The length of the winch mounting beam 60 should be kept within bounds and preferably will not exceed about 4 feet, with a better length being around 3 or 3.5 feet, and always over 2 feet.
The cantilevering of the winch support beam permits utilization of the entire length of the rails for full support. The cantilever for the winch support beam and its low angle relationship to the rails permits the watercraft-supporting assembly to be relatively short (e.g., 8 feet or so) and still support watercraft having hulls of equal or even greater length, with the bow end extending out beyond the shore end of the rails and over at least one-half (even at least three-fourths) the length of the winch support beam without any interference by the winch support beam.

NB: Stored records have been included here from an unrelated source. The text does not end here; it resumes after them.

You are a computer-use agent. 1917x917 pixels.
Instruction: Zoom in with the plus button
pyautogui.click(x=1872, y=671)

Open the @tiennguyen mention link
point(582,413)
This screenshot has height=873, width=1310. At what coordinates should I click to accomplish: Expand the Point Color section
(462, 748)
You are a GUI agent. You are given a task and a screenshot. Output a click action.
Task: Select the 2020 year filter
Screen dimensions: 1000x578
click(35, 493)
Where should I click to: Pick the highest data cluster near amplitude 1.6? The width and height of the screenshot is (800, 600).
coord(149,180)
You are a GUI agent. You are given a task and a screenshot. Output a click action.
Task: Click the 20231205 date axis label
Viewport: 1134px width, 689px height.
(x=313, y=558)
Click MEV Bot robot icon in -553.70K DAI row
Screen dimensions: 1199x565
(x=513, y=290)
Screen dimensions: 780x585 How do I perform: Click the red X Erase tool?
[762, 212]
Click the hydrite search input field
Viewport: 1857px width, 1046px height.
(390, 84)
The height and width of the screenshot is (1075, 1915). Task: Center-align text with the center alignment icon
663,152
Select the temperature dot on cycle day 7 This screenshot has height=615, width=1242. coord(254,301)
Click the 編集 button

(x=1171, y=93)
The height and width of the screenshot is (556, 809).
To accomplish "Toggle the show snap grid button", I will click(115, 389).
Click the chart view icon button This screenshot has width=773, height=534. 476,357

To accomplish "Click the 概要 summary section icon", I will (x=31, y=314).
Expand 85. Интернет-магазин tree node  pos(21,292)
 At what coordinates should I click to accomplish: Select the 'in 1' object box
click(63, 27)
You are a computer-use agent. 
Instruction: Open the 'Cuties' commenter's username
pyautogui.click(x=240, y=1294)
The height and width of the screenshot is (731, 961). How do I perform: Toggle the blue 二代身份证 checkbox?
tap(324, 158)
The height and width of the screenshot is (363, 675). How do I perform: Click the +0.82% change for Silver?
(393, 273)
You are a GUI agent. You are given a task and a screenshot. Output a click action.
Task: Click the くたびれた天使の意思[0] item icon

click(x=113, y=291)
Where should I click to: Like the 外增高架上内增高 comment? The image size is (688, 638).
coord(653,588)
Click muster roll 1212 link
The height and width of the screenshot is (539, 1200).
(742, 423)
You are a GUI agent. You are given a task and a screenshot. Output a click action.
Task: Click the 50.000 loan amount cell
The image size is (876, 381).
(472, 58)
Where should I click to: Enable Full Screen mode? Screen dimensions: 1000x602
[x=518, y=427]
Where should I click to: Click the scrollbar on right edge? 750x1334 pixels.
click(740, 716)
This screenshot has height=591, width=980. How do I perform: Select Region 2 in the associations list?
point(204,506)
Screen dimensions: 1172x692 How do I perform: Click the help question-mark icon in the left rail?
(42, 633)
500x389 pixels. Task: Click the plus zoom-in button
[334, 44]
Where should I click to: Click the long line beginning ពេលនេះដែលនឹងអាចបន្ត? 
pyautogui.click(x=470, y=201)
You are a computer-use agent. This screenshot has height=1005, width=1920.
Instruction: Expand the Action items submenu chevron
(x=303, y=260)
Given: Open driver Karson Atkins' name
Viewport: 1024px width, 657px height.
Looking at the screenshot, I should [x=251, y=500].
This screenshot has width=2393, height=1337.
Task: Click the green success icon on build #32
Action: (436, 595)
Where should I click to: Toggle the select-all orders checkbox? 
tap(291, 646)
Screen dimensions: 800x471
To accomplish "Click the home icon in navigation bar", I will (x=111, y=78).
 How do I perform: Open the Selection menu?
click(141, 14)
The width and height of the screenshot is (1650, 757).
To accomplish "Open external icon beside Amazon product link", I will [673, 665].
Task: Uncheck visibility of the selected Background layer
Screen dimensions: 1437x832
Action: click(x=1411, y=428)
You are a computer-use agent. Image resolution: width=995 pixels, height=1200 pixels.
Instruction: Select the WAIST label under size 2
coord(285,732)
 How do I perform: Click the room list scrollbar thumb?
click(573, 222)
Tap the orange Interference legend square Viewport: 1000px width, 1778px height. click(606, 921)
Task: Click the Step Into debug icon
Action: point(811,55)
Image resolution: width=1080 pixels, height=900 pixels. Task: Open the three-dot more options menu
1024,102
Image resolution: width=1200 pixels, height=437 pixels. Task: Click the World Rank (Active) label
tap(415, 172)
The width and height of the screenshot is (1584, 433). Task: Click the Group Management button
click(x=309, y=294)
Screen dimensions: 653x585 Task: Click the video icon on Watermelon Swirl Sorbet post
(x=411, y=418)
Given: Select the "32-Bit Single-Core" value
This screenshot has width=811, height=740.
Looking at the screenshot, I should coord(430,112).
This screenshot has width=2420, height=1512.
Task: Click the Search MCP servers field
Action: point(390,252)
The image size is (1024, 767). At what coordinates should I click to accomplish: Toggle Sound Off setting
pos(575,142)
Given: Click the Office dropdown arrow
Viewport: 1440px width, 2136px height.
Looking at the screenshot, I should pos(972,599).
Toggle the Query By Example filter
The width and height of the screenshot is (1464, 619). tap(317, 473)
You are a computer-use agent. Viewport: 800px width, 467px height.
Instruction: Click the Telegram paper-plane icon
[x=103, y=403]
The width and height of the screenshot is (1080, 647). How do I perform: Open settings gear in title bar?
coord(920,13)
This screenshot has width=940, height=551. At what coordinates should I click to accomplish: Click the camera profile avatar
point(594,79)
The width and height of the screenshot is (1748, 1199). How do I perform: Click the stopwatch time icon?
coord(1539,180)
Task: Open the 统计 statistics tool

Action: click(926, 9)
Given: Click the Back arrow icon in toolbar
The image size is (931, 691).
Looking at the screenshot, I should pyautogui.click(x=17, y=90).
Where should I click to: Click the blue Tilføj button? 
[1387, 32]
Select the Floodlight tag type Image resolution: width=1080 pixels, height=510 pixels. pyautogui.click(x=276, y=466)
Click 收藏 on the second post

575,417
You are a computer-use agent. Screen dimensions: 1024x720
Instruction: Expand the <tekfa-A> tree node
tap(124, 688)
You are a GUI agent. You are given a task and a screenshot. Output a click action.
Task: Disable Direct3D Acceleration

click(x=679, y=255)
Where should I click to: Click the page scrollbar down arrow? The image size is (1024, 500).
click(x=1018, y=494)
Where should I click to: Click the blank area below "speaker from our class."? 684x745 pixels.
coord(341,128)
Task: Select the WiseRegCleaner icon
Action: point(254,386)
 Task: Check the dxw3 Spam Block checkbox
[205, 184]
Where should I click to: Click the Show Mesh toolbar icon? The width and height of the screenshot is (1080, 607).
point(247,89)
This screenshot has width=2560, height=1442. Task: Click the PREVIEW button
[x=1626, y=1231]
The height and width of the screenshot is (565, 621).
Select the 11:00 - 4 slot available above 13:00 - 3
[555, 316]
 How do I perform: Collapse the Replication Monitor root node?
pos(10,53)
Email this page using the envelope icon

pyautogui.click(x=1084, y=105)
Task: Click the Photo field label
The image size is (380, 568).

Bracing the winch support beam 60 against lateral movement and in a manner to avoid conflict between other bracing and support assemblies for the ramp led to the formation of angle brace arms 70 and 71; see FIG. 7. Brace arms 70 and 71 are formed of perpendicularly oriented flanges 72 and 73 (e.g., an angle iron shape). At one end they are equipped with angled mounting plates 74 and 75 containing holes 76 and 77 for bolt mounting to sides of the beam 60 through mounting hole 68 that extends through beam 60. Braces 70 and 71 extend angularly from beam 60 (i.e., they fan out) in a direction over the stabilizer bar 50 toward lateral locations on the watercraft-supporting assembly such as, for example, on rails 16 and 18 where they are mounted to the underside of the rails. (As aforenoted, the slight elevation for the shore end of the rails as provided by the stub blocks of the stabilizer bar 50 permits brace arms 70 p and 71 to easily pass over the stabilizer bar 50 on their way to a mounting on the watercraft-supporting assembly.) Bolt holes 78 and 79 are provided for mounting of the angular brace arms 70 and 71 to the underside of rails 16 and 18. Their location of bolt mounting to the underside of the rails 16 and 18 is inward from the shore end of the rails (i.e., at a location on the rails that is closer to the water end than the mounting for the stabilizer bar 50 to the shore end of the rails). Other lateral locations on the watercraft-supporting assembly for mounting brace arms 70 and 71 may comprise a cross brace between rails, especially the first cross brace located inward from the stabilizer bar 50 at the shore end terminus of the watercraft-supporting assembly.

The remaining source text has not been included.